Jamaica, International Financial Institutions, Donors Collaborate on Establishing a Programmatic Approach to Finance Climate Needs

  • The Government of Jamaica (GOJ) along with several international partners are discussing a framework to establish a ‘Blue Green Facility’ –a blended financing structure–of up to USD 500 million over five years, which would include a contribution from the Government of Jamaica.
  • Among the international partners are the Development Bank of Jamaica, the Green Climate Fund (GCF), the Inter-American Development Bank (IDB), the World Bank Group, the European Investment Bank as part of Team Europe, USAID, and the United Kingdom.

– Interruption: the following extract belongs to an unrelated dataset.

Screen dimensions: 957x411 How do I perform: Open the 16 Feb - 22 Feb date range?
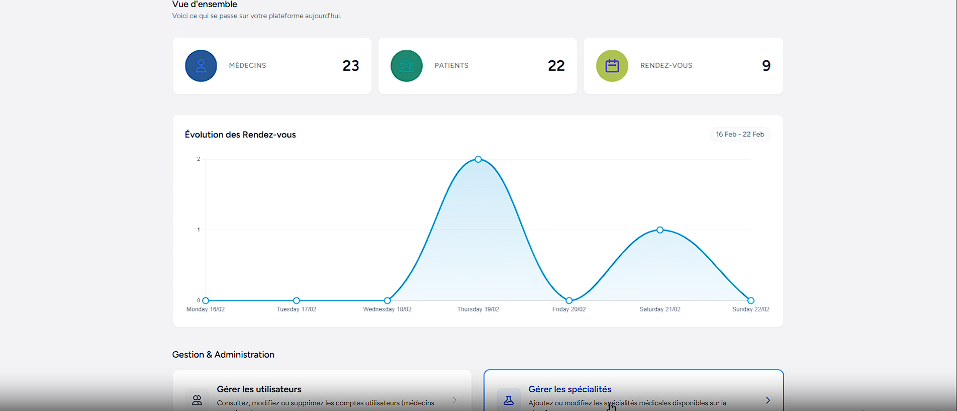coord(738,134)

  • Such a programmatic approach will help catalyze climate finance by introducing systematic, coherent, and scalable approaches towards adaptation and mitigation needs. This support comes in the form of the US$764 million Resilience and Sustainability Facility (RSF) arrangement approved by the International Monetary Fund (IMF)’s Executive Board in March 2023.
  • Following the conclusion of Jamaica’s second review of the RSF, the IMF has disbursed an additional (Special Drawing Rights) SDR191.45 million (about US$254 million).
  • The authorities continue to make swift progress in their ambitious climate policy agenda under the RSF to increase resilience to climate change and catalyze climate financing.
  • Recent reforms include steps to establish a national natural disaster reserve fund, strengthen climate-related elements in public investment management, and enhance the climate risks assessment in the financial system to embed these risks into supervisory activities.
  • These reforms have built on steps taken in early 2023 to strengthen the natural disaster risk financing policy, the policy framework for Public-Private Partnerships, the electric vehicle policy, and the guidelines for energy efficiency in public buildings.